(Instruction 1): Below is a thread on categorizing nouns. Copy its text from "Note: in the" to "few (with justifications)".
(Instruction 2): In the thread below on categorizing nouns, which two categories does Avner Shahar-Kashtan give for a restaurant?
(Instruction 3): Continue the thread below on categorizing nouns, picking up after its last sentence.

(Text to read):
========================================================================
Categorising nouns

Question

Can anybody come up with examples where a noun can be categorised twice, but neither of these categories is considered a complete subset of the other?
I'm looking for examples strictly in the form of two statements: 1) 'an X is a Y' and 2) 'an X is a Z', where these statements have the constraint that Y is not a subcategory of Z, nor Z a subcategory of Y. [X,Y,Z are always nouns preceded by an indefinite article]
Examples that don't work:

A cat is an animal. A cat is a creature.

This fails because an 'animal' is a 'creature' (we can categorise one category as a member of the other)

Running is a hobby. Running is a sport.

The constraint is satisfied because one wouldn't generally classify 'hobbies as sports', nor 'sports as hobbies'. However, the example doesn't work because it's not of the form 'an X is a Y' (we would need to write 'a running is a sport', which is wrong grammatically).
Note: in the second example, although some hobbies are sports and some sports are hobbies. one category doesn't fit fully into the other, so is considered to satisfy the constraint.

Avner Shahar-Kashtan · Answer

While some of your constraints seem a bit arbitrary, they can still be satisfied:

A restaurant is a business
A restaurant is a location

The two categories aren't subsets of each other, but a restaurant is both.

BoldBen · Answer

There are many of these, here are a few (with justifications)
A car is a machine / a car is a means of transport
(Not all machines are cars / riding animals are means of transport)
A house is a building / a house is a dwelling
(Not all buildings are houses / caravans {trailers if you're American}, caves, tents, bungalows and flats {apartments if you're American} are all dwelling places but not houses)
A walkie-talkie is an electronic device / a walkie-talkie is a means of communication
(Not all electronic devices are walkie-talkies / not all means of communication are walkie-talkies)
========================================================================
(Supplied information):
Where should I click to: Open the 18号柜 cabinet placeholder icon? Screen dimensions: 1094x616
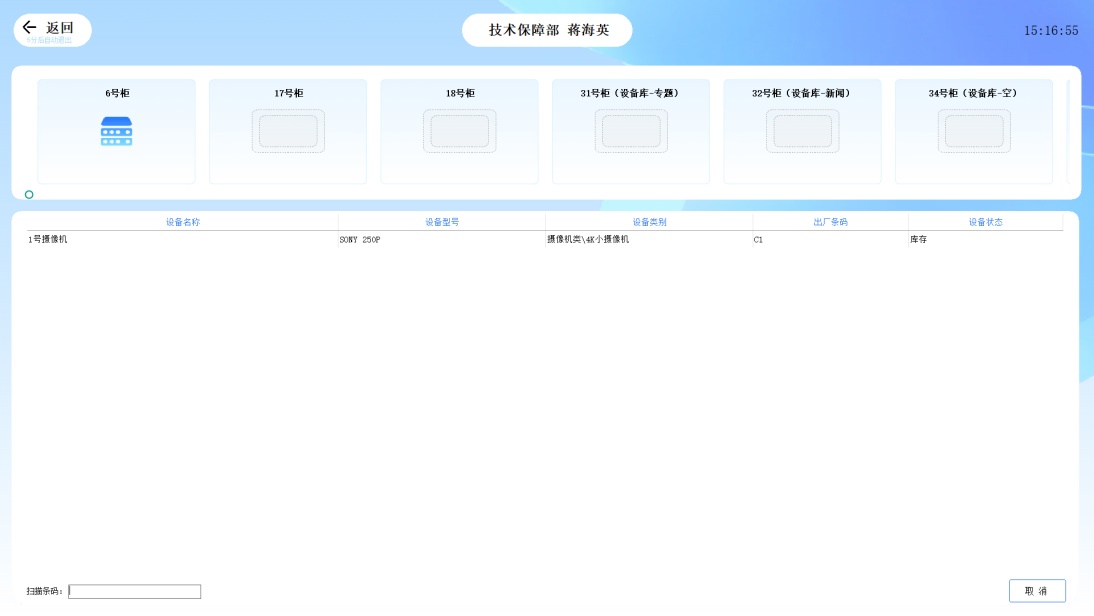coord(459,132)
========================================================================
(Expected answer 1):
Note: in the second example, although some hobbies are sports and some sports are hobbies. one category doesn't fit fully into the other, so is considered to satisfy the constraint.

Avner Shahar-Kashtan · Answer

While some of your constraints seem a bit arbitrary, they can still be satisfied:

A restaurant is a business
A restaurant is a location

The two categories aren't subsets of each other, but a restaurant is both.

BoldBen · Answer

There are many of these, here are a few (with justifications)

(Expected answer 2): A business and a location.

(Expected answer 3):
I could go on but I think that demonstrates the idea.
By the way there is another way of expressing your requirement: you could say that each pair of statements places the noun into two sets neither of which is a subset of the other but which have an intersection containing the noun.

Anton · Answer

Challenging question. My mind laboured over it. This is a combination of basic set theory and ambiguity. If X, Y and Z are all sets with one meaning and if X is in Y and X is in Z, then Y and Z intersect. If two sets intersect, one possibility is that they do so with non-empty complements, which means there may be a set Z that satisfies your criterion.

OK, so it should be easy to find a few examples of such sets but I did not find it so: gardens and plants both contain flowers but gardens do not contain all plants nor plants contain all gardens; apertures contain windows and houses contain windows but houses are not contained in apertures nor apertures in houses.
If you insist on the A is a B type of statement, I find it even more difficult. Water is a necessity; water is a liquid. Necessities and liquids overlap but neither includes the other. Sugar is a food; sugar is a hydrocarbon. Food and hydrocarbon do not overlap.
Added example: Hydrogen is a gas; Hydrogen is an element; not all gasses are elements nor all elements gasses.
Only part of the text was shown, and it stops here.